Despite significant technical advances in machine learning (ML) over the past several years, the tangible impact of this technology in healthcare has been limited. This is due not only to the particular complexities of healthcare, but also due to structural issues in the machine learning for healthcare (MLHC) community which broadly reward technical novelty over tangible, equitable impact. We structure our work as a healthcare-focused echo of the 2012 paper “Machine Learning that Matters”, which highlighted such structural issues in the ML community at large, and offered a series of clearly defined “Impact Challenges” to which the field should orient itself.

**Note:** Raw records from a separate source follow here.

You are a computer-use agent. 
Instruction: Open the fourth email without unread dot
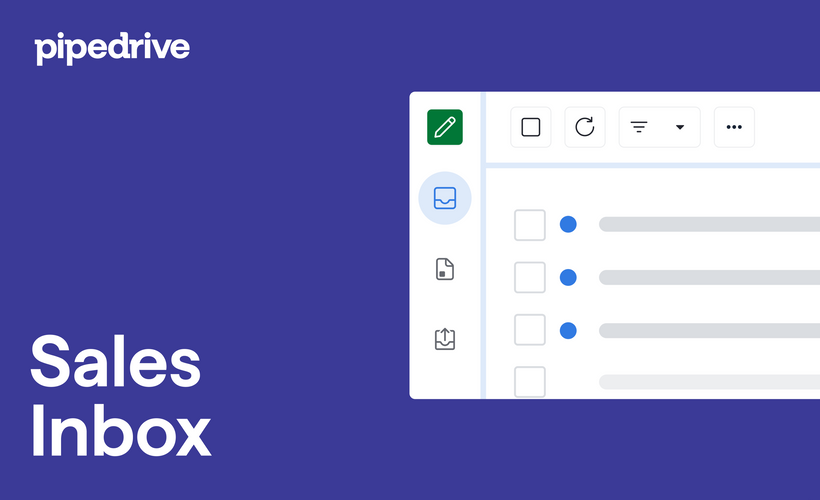point(708,382)
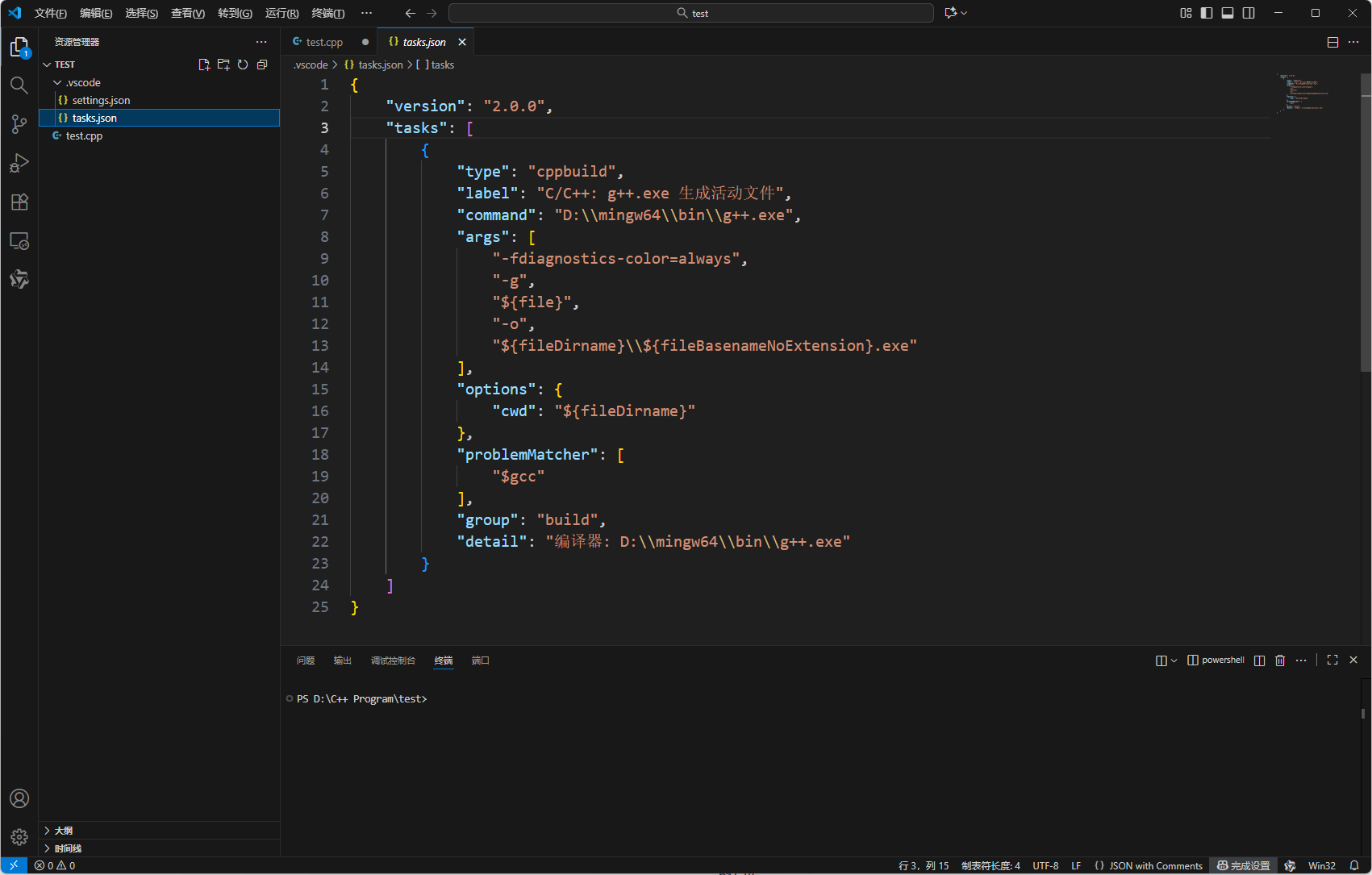Collapse all folders in explorer
Viewport: 1372px width, 875px height.
[x=262, y=65]
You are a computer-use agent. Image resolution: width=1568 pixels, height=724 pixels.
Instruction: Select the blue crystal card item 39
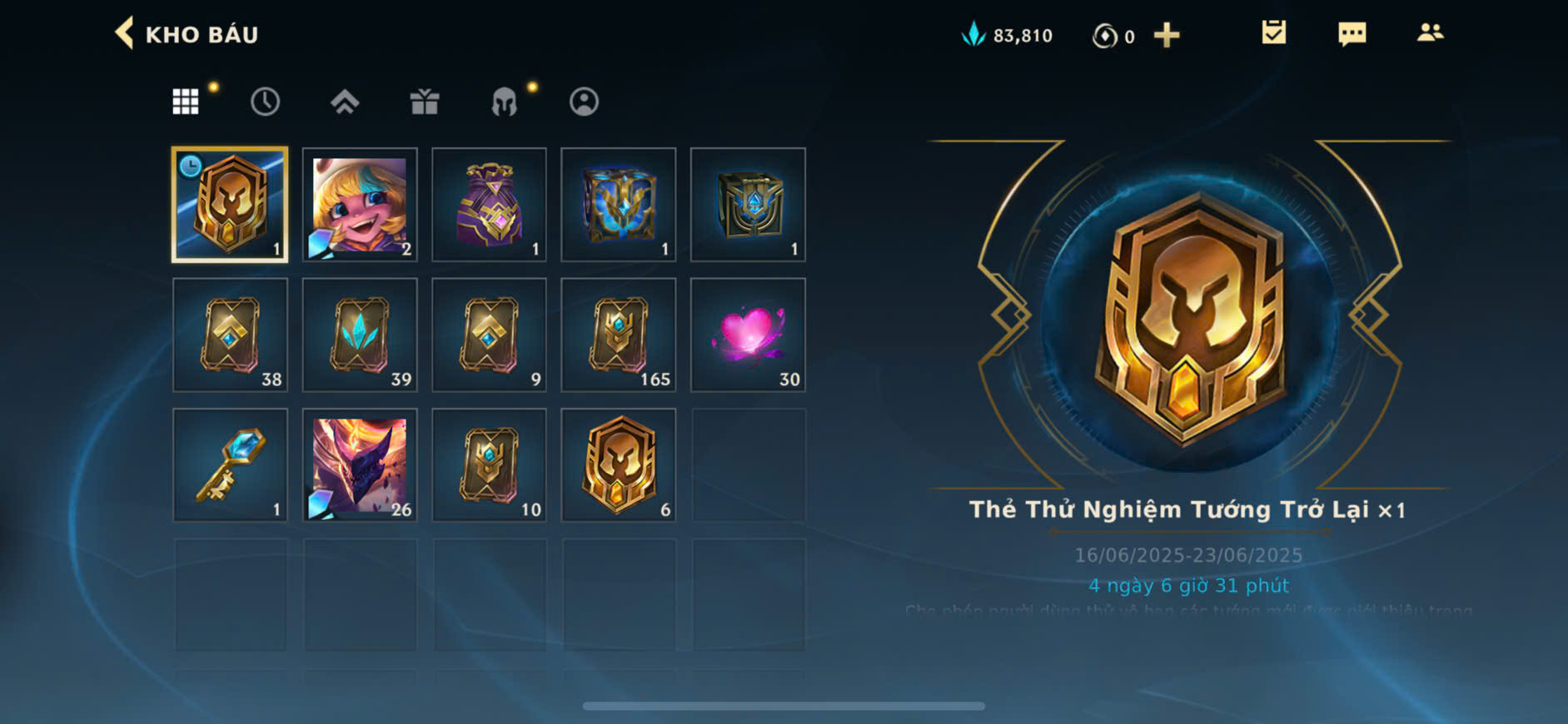coord(360,335)
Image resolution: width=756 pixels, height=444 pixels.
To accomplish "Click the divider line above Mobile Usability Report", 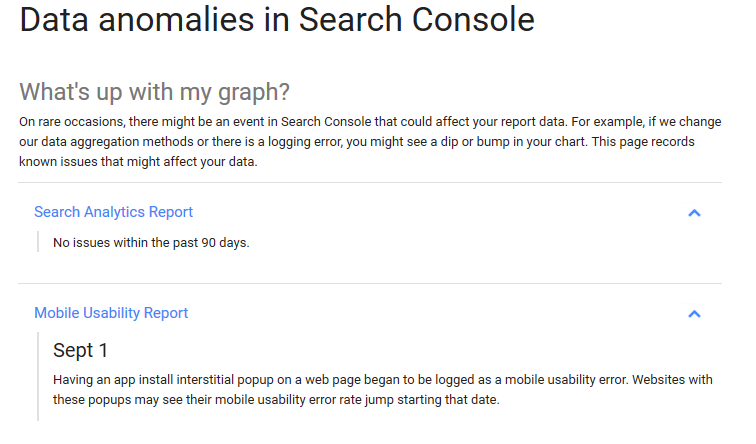I will (x=370, y=284).
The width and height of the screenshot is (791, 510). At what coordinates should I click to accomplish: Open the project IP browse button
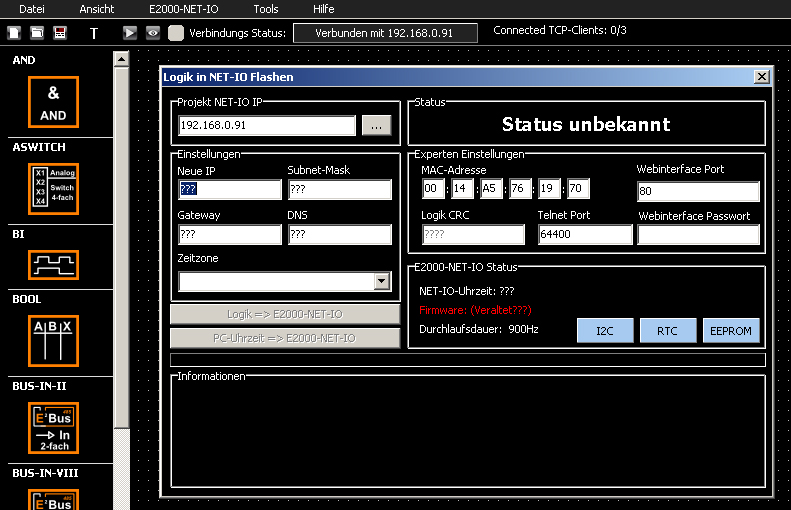(376, 126)
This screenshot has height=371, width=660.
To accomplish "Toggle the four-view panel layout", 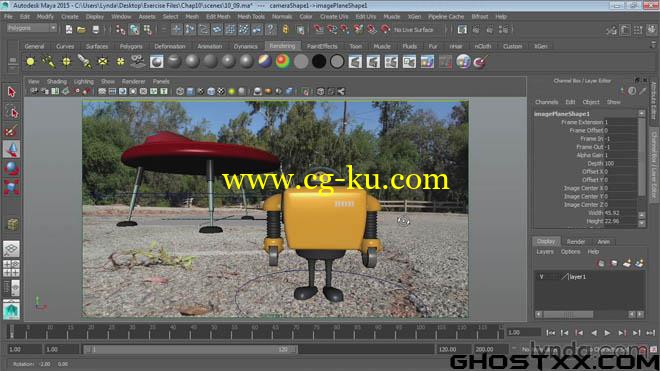I will point(11,268).
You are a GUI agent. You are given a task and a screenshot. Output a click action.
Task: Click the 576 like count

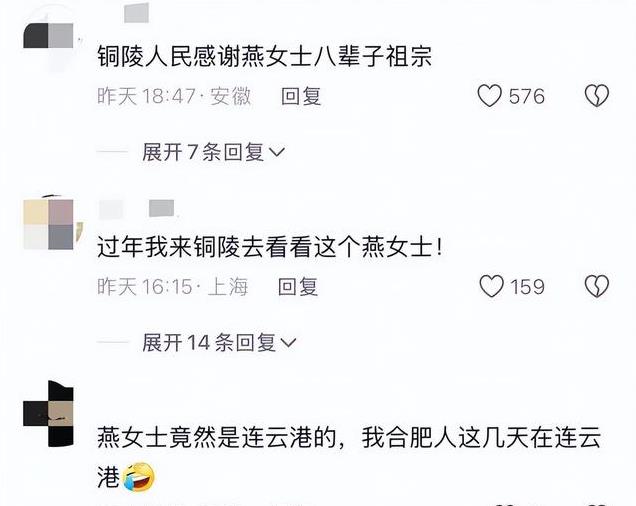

Drawing on the expertise of a diverse and international group of authors, we engage in a narrative review and examine issues in the research background environment, training processes, evaluation metrics, and deployment protocols which act to limit the real-world applicability of MLHC. Broadly, we seek to distinguish between machine learning ON healthcare data and machine learning FOR healthcare—the former of which sees healthcare as merely a source of interesting technical challenges, and the latter of which regards ML as a tool in service of meeting tangible clinical needs. We offer specific recommendations for a series of stakeholders in the field, from ML researchers and clinicians, to the institutions in which they work, and the governments which regulate their data access.

Author summary

The field of machine learning has made significant technical advancements over the past several years, but the impact of this technology on healthcare practice has remained limited. We identify issues in the structure of the field of machine learning for healthcare which incentivise work that is scientifically novel over work that ultimately impacts patients. Among others, these issues include a lack of diversity in available data, an emphasis on targets which are easy to measure but may not be clinically important, and limited funding for work focused on deployment. We offer a series of suggestions about how best to address these issues, and advocate for a distinction to be made between “machine research performed ON healthcare data” and true “machine FOR healthcare”. The latter, we argue, requires starting from the very beginning with a focus on the impact that a model will have on patients. We conclude with discussion of “impact challenges”—specific and measurable goals with an emphasis upon health equity and broad community impact—as examples of the types of goals the field should strive toward.

Introduction

The 2012 paper “Machine Learning that Matters” [1] introduced Impact Challenges as a mechanism for opening discussion in the machine learning (ML) community about the limitations in datasets, metrics, and the impact of results in the context of their originating domains. The article presents the ML community as overly concerned with theoretical, benchmark-focused work detached from real-world problems, and ultimately failing to address tangible issues. Despite the incredible progress that has been made in ML [2], particularly in the field of large generative models [3], many of the paper’s original criticisms continue to ring true. We contend that these issues are of particular concern in the field of machine learning for healthcare (MLHC).

Despite its challenges, such as the safety-critical [4] nature of decisions and the complex multi-stakeholder [5] environments, healthcare is in many ways an ideal setting for the application of machine learning [6]. The amount of data involved is vast [7], and the setting is deeply meaningful. Research in this space can have immense value [6]–from providing timely, more precise and more objective decision support for providers and patients [8,9], to cognitive offloading for overburdened healthcare workers [10,11], to improving health system efficiency and population health outcomes [12].

Yet, in our opinion, there exists a stark contrast between the stated ambition (and associated hype) of the MLHC field and its limited degree of meaningful impact to date. The approach of the field to the COVID-19 pandemic serves as an illustrative example. With the pandemic affecting countries world-wide, there were multiple coordinated efforts to collect and share data for ML-based COVID-19 diagnosis [13]. However, despite the generation of several hundred published predictive models, systematic reviews found severe roadblocks to the use of these models in clinical practice [14,15]. Particularly, only a handful were promising enough for deployment in real clinical settings [16].

We believe that this example, while an extreme case, is not an outlier. While technical tools in the space of ML for healthcare have made great leaps [17], social aspects of such tools in practice–be it their design, development or deployment–are often afterthoughts [1820]. Models are too often developed without appropriate scrutiny of underlying data and subsequent outputs [14,21]. Therefore, machine learning models learn and ultimately reproduce the biases of society [22] at large, as reflected in racial differences in care patterns [2327], poor performance of clinical devices such as oxygen saturation probes for patients with dark skin [28,29], and numerous other aspects of the broader care system [30].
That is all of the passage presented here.